--- Source records Enclosed Below ---

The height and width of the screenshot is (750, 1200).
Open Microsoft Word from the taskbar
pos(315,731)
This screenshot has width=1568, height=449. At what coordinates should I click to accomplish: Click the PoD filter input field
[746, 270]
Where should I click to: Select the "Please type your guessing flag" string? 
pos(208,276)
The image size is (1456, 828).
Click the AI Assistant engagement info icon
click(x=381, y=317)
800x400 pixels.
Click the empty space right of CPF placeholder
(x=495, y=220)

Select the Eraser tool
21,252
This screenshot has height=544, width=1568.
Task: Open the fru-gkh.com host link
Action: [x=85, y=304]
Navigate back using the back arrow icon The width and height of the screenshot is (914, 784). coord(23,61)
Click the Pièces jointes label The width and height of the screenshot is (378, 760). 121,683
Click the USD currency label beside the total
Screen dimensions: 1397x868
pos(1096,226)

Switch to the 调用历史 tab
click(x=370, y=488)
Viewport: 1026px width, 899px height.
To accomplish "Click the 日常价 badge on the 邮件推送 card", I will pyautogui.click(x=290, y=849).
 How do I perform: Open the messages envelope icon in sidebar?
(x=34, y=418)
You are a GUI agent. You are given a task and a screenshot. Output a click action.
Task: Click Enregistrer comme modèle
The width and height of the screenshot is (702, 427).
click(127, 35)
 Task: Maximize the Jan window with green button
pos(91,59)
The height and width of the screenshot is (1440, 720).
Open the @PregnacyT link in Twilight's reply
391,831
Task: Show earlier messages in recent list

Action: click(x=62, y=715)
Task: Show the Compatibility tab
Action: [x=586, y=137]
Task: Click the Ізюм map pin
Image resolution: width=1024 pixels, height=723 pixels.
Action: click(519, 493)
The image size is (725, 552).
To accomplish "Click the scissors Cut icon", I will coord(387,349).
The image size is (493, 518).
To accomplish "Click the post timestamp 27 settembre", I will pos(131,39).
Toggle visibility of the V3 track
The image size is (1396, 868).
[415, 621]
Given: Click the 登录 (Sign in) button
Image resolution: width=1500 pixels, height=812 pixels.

--- End of Enclosed Source records ---

Task prompt:
Restate verbatim all lines from the start of the data through the line containing "The image size is (1456, 828).", with both ends kept.

Output for this task:
The height and width of the screenshot is (750, 1200).
Open Microsoft Word from the taskbar
pos(315,731)
This screenshot has width=1568, height=449. At what coordinates should I click to accomplish: Click the PoD filter input field
[746, 270]
Where should I click to: Select the "Please type your guessing flag" string? 
pos(208,276)
The image size is (1456, 828).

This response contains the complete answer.